:: WHAT TO PRODUCE ::
In full and exactly, please return the records, but keep out the pictures.

:: PROVIDED DATA ::

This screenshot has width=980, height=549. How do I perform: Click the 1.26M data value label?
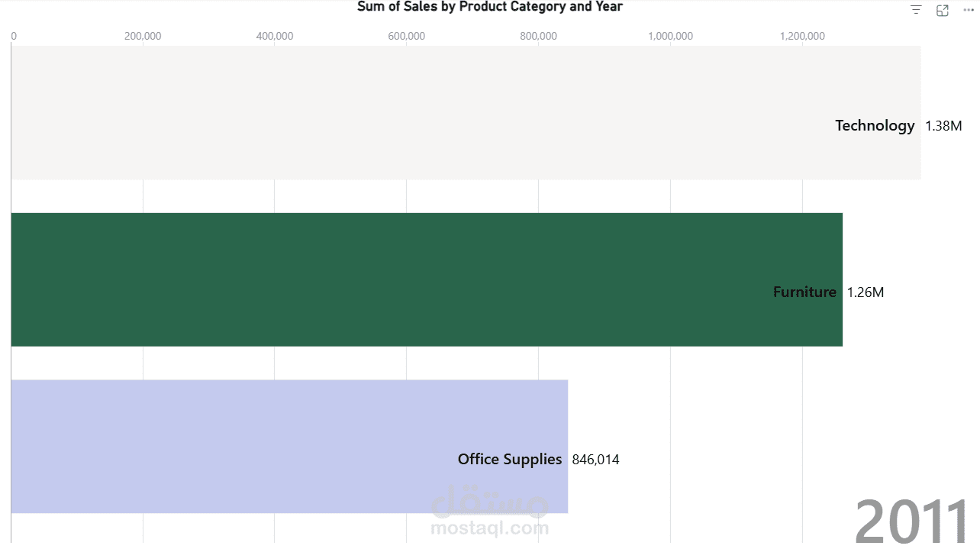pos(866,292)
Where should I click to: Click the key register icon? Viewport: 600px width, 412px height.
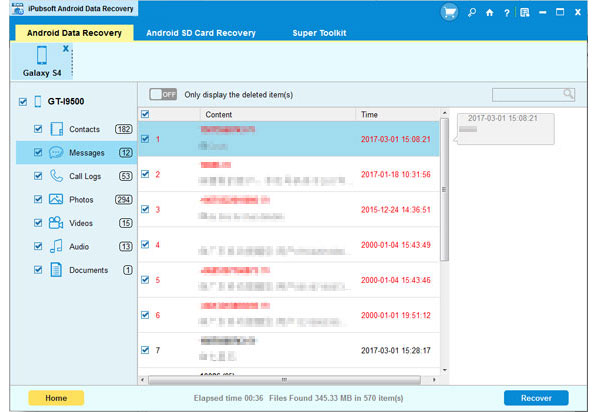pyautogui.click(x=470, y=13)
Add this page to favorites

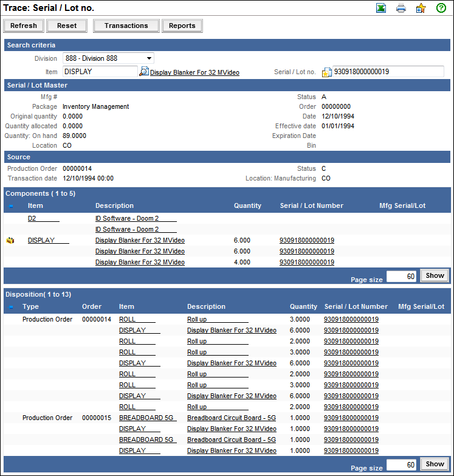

:: ANSWER SECTION ::
This screenshot has width=980, height=549. How do I perform: Click the 1.26M data value label?
pos(866,292)
Where should I click to: Click the key register icon? Viewport: 600px width, 412px height.
pyautogui.click(x=470, y=13)
Add this page to favorites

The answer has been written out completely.